L’esistenza di una rete di interdipendenza funzionale, sempre più estesa, tra gli individui nella nostra società complessa – come è emerso nella conversazione – si riflette paradossalmente nella percezione all’interno dell’esperienza individuale di un isolamento, quasi di un’opposizione tra l’individuo e il resto della società. La preminenza di uno standard, così uniformante, dell’individuo chiuso, isolato e competitivo che altro è se non una modalità di autocontrollo, fortemente interiorizzato, funzionale ad assicurare l’adattamento degli individui a un determinato equilibrio del legame sociale esistente, e a perpetuarne l’ordine?
Un altro «senso della interdipendenza», della reciprocità sociale è possibile? Quella ricerca di spazi di condivisione pubblica alternativi – di cui si è parlato nel corso della cena – che altro sono se non tentativi – di resistenza, in lotta – di mettere in opera un equilibrio diverso tra richieste della convivenza sociale ed istanze di bisogni personali? Un equilibrio, che sappia riscoprire «l’importanza della fede secolare (Martin Hägglund) le [cui] radici [stanno] nella finitezza delle nostre vite e nella dipendenza reciproca».

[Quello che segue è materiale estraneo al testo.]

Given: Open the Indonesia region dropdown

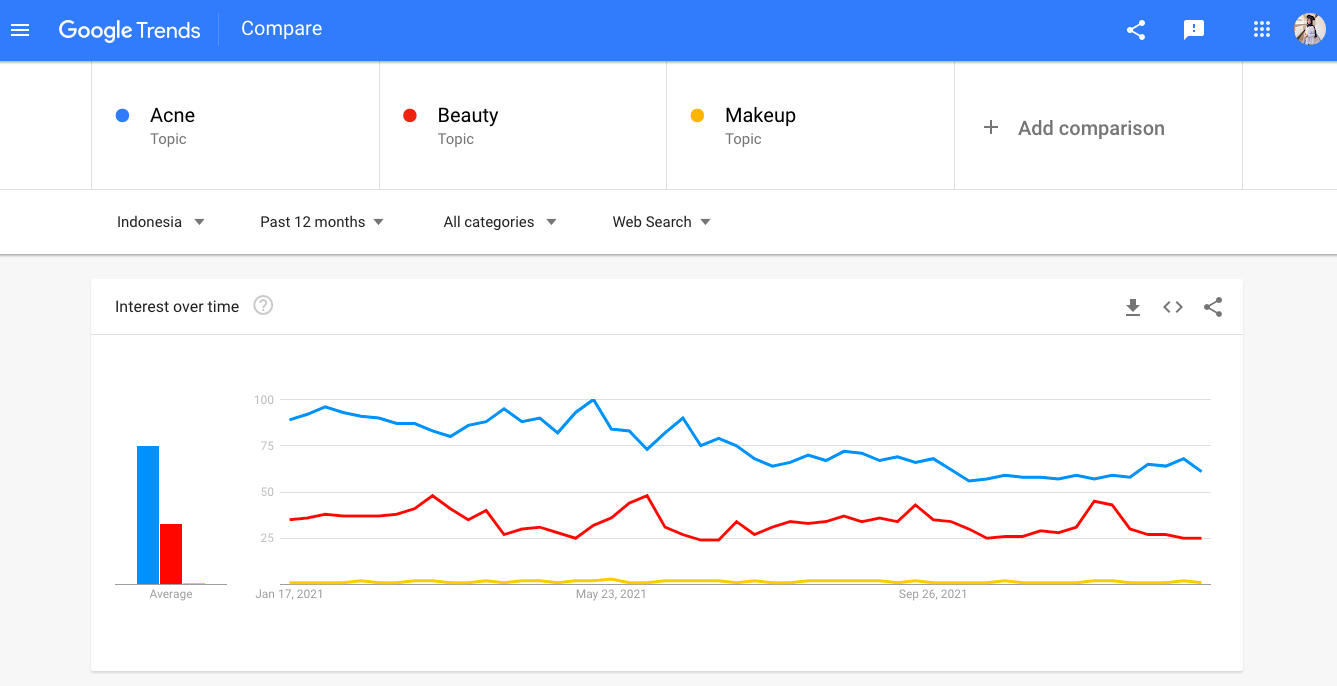Looking at the screenshot, I should coord(161,221).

«Noi siamo liberi perché ci chiediamo se stiamo vivendo in modo giusto». Una libertà, che non è la libertà liberale, come assenza di vincoli, ma una libertà riflessiva. Una capacità di interrogarsi, che alcuni biologi e alcuni psicologi riconducono a una caratteristica evolutiva di specie dell’animale umano. Ma questa caratteristica di specie dipende da condizioni storiche, dal modo di produzione materiale di una determinata società.

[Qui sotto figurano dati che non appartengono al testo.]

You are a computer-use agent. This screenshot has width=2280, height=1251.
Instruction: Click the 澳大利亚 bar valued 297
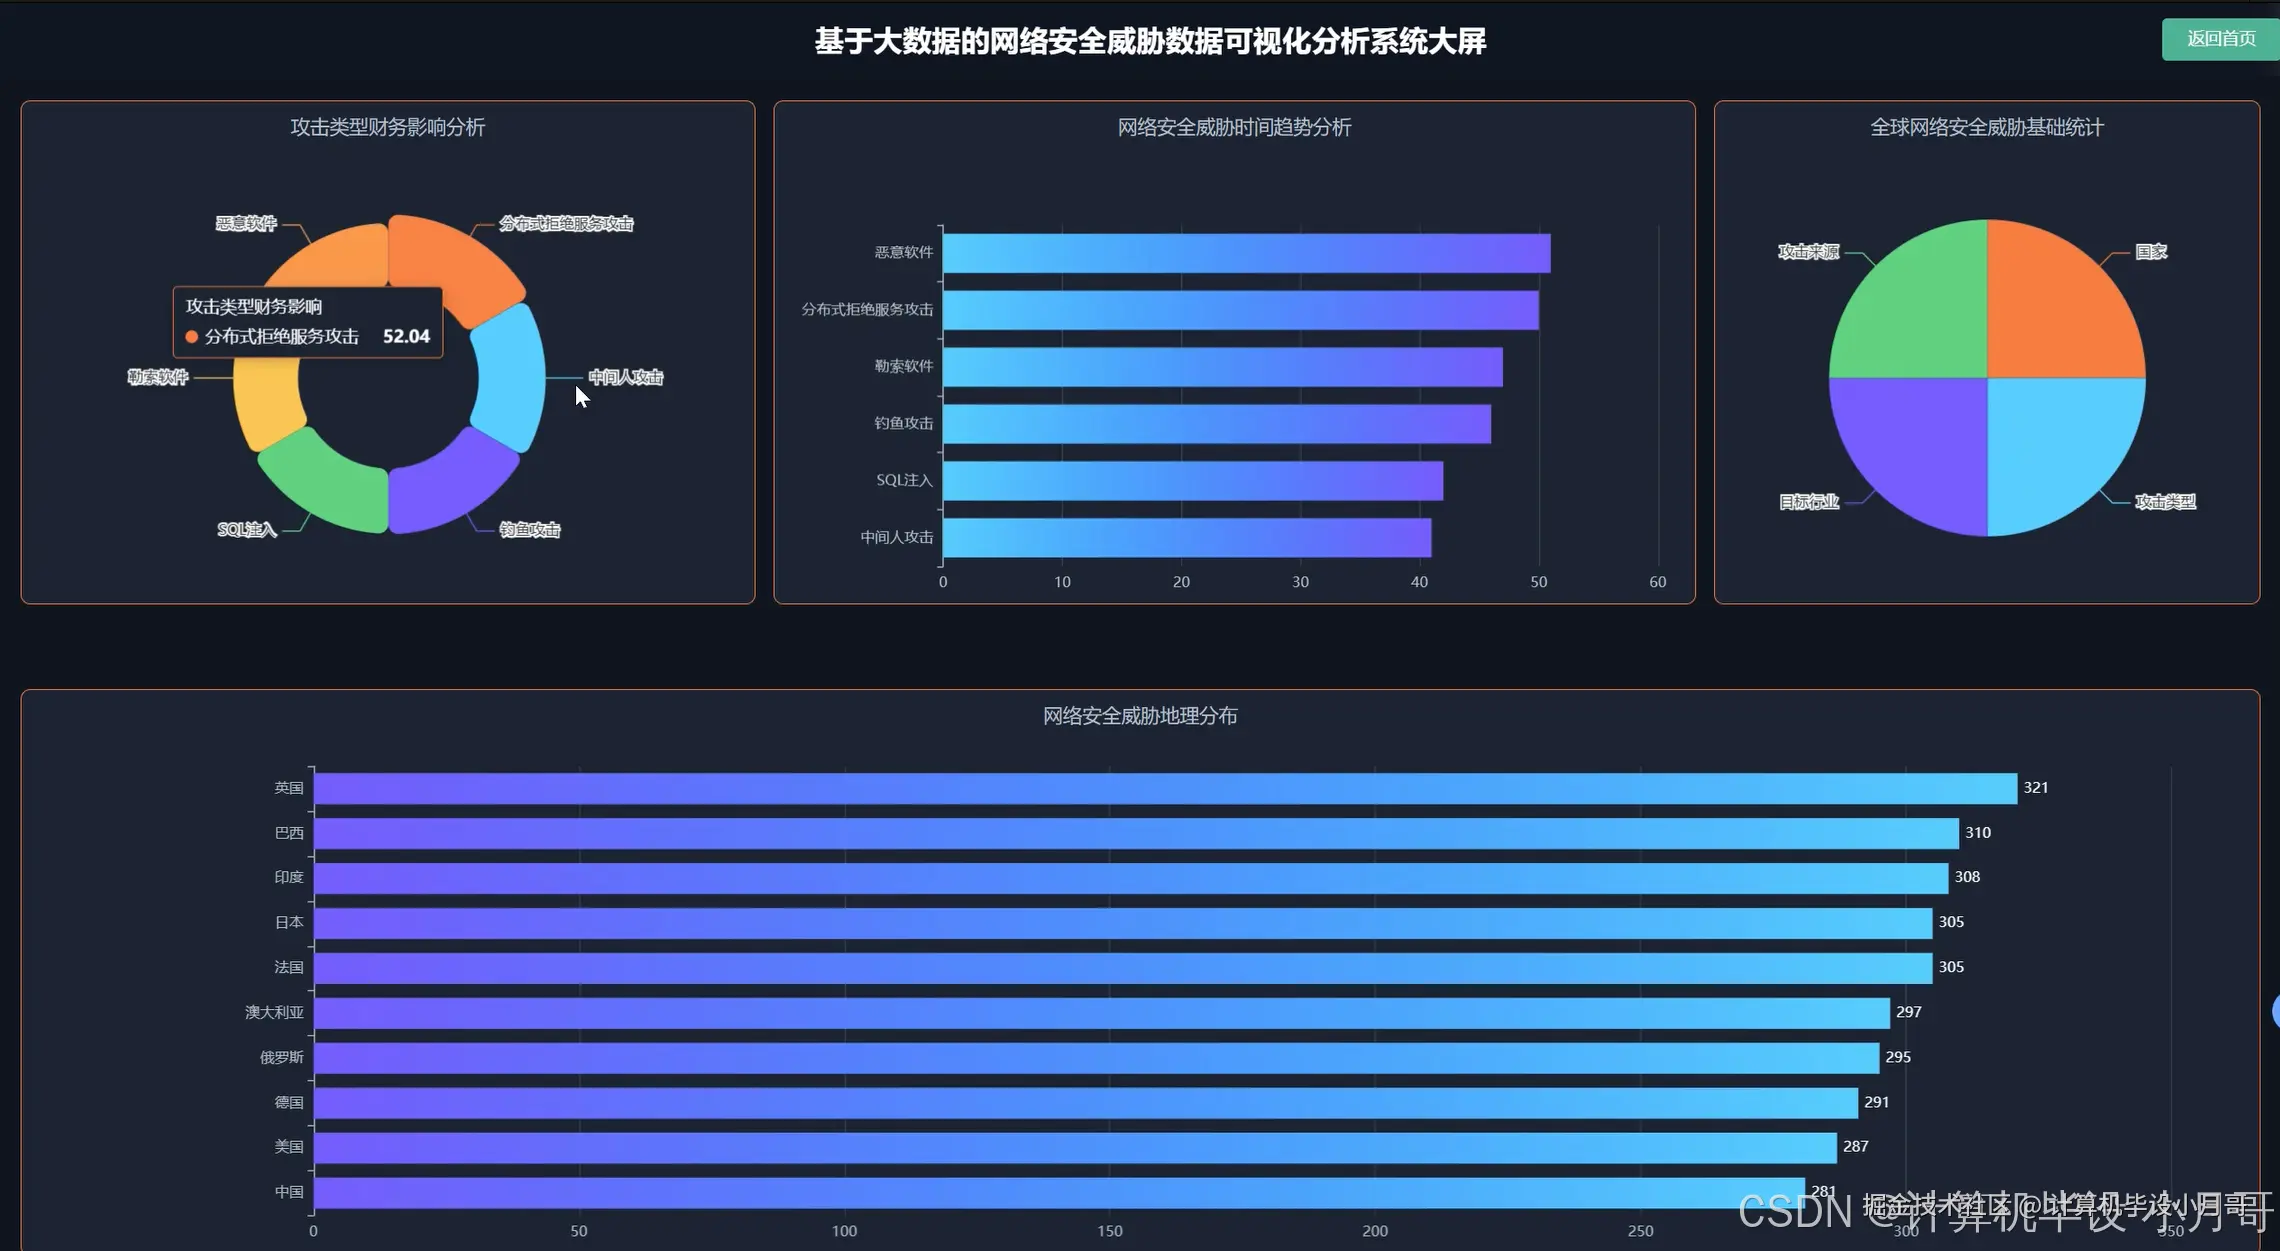coord(1101,1012)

«A che condizioni quindi – ci chiede Filippo Barbera – è possibile ricostruire il senso dell’interdipendenza? In un mondo in cui le diseguaglianze sono così acute e gli immaginari così individualizzati, in cui l’altro o non esiste o è solo fungibile, a questa domanda è difficile rispondere». Una via possibile per tornare a interrogarsi su questo tema è la costruzione di “rituali dell’interazione”, della dipendenza reciproca – «regini di interazione dove fare esperienza della necessità dell’altro, come nella danza totemica, dove c’è un centro, un comune focus di attenzione, e dei corpi che in modo sincronizzato si muovono nello stesso spazio». Come, ad esempio, cucinare insieme.